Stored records
################
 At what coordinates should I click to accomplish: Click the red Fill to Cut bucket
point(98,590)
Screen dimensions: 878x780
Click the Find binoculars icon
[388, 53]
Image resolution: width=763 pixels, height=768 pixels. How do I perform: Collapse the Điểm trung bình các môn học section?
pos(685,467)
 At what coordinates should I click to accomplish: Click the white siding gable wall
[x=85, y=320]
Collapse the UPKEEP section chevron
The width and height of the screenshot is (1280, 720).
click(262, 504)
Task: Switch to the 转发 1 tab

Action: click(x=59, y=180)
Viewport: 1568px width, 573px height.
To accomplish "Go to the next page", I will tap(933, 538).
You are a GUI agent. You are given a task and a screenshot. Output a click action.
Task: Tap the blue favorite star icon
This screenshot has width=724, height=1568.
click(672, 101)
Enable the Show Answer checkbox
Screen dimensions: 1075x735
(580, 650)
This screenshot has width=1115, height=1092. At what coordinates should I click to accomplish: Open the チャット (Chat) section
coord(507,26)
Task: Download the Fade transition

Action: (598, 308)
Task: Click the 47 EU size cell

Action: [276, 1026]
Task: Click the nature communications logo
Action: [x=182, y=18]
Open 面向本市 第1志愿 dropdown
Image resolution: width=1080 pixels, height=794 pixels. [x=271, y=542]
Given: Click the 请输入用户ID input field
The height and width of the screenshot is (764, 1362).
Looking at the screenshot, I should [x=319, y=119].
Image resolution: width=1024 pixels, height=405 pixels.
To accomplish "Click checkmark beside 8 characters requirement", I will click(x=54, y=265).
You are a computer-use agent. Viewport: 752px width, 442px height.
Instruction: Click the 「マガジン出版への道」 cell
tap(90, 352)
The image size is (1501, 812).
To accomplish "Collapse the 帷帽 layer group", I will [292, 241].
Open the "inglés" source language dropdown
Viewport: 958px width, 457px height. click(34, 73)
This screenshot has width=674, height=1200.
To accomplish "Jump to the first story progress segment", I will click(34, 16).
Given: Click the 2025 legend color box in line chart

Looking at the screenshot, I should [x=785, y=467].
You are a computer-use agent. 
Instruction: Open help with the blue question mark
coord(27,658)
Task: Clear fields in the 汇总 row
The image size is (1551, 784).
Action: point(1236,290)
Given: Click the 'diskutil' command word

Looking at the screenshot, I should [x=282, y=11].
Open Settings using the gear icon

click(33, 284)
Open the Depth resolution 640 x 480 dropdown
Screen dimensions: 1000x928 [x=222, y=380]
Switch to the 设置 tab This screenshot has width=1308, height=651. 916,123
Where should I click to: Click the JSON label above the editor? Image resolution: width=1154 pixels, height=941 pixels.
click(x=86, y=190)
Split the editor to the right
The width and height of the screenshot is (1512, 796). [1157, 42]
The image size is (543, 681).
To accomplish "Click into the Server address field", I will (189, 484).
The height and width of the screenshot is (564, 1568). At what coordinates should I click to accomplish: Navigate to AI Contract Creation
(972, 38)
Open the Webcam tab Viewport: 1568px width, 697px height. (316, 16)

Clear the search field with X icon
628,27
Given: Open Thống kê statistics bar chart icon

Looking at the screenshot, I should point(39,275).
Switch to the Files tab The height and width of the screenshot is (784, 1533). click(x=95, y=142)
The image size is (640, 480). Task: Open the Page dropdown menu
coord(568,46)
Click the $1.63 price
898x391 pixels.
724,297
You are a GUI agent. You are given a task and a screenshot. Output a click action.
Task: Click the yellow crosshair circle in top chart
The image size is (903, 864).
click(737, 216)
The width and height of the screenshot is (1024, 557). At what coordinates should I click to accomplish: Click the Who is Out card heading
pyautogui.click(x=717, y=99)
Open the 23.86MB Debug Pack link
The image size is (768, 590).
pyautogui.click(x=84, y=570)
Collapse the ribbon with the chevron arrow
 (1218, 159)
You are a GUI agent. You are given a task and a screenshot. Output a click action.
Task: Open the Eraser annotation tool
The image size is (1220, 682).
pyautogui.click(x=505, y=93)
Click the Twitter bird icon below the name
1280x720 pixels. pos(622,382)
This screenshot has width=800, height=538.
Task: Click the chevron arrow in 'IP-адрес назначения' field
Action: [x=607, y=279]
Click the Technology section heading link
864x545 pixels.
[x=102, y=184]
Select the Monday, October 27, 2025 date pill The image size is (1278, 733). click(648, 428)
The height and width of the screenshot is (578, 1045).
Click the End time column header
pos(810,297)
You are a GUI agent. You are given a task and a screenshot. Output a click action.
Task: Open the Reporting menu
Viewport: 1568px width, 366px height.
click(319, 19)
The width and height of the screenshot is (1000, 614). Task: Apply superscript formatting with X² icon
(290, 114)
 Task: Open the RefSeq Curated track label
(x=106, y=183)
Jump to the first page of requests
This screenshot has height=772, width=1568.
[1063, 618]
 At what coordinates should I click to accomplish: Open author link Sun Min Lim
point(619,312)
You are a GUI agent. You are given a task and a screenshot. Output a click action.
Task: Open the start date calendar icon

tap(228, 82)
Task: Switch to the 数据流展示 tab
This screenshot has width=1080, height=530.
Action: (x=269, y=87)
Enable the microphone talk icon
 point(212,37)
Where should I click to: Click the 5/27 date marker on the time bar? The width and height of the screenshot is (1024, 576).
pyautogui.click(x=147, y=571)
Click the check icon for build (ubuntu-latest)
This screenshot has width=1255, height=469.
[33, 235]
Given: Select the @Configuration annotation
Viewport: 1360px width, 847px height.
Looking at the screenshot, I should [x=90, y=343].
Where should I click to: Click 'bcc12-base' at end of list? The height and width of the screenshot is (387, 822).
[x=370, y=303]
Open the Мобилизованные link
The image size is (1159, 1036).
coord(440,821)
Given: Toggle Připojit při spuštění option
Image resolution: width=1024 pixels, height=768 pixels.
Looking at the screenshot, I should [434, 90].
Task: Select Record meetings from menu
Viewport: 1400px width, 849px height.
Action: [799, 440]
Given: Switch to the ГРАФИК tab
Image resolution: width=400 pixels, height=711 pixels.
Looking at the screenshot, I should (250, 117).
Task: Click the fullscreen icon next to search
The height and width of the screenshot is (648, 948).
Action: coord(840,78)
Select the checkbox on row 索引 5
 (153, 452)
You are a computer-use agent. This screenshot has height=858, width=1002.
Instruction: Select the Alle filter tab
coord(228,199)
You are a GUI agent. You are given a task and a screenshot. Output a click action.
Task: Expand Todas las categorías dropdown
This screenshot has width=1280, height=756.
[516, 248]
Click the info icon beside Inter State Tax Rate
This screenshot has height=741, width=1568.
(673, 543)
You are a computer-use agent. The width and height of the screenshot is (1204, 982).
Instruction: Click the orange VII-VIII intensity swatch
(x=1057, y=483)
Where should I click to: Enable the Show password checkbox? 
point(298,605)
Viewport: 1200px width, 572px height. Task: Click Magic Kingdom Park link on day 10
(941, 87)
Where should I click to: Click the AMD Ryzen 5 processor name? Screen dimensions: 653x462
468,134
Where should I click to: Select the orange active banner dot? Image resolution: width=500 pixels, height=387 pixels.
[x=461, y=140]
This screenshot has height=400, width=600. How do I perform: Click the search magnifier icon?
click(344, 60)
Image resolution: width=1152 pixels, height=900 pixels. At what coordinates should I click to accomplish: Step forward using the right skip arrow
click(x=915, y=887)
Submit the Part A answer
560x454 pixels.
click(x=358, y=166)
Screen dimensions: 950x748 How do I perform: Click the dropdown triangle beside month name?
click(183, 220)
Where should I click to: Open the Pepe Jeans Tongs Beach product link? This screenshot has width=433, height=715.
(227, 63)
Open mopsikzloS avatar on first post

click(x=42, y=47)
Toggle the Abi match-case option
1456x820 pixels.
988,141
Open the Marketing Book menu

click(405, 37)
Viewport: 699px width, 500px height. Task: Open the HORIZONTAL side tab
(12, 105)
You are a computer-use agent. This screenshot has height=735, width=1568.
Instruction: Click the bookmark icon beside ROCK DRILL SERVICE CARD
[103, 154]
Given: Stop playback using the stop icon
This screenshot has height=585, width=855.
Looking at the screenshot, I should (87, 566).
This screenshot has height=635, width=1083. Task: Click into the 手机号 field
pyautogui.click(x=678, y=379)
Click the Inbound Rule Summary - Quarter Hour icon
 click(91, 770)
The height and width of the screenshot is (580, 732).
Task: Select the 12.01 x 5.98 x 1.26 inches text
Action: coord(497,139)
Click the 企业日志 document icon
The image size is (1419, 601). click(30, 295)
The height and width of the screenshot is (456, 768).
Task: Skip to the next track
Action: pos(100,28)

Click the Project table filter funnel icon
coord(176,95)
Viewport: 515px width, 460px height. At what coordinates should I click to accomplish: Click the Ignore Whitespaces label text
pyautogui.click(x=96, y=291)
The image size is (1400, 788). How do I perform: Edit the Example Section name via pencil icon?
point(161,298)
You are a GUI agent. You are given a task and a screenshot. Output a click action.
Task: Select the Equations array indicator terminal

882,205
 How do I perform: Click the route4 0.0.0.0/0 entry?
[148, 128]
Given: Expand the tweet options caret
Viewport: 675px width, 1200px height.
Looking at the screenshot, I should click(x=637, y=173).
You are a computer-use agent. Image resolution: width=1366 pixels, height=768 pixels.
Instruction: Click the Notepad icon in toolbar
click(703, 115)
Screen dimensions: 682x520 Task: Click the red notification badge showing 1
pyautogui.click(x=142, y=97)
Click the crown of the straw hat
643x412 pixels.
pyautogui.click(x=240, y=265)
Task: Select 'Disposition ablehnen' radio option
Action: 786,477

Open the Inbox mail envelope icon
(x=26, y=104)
################
-- YOUR TASK --
Where the word "Expand" occurs in a line of the records, copy that line.

-- ANSWER TO THE PROBLEM --
Task: Expand Todas las categorías dropdown
Given: Expand the tweet options caret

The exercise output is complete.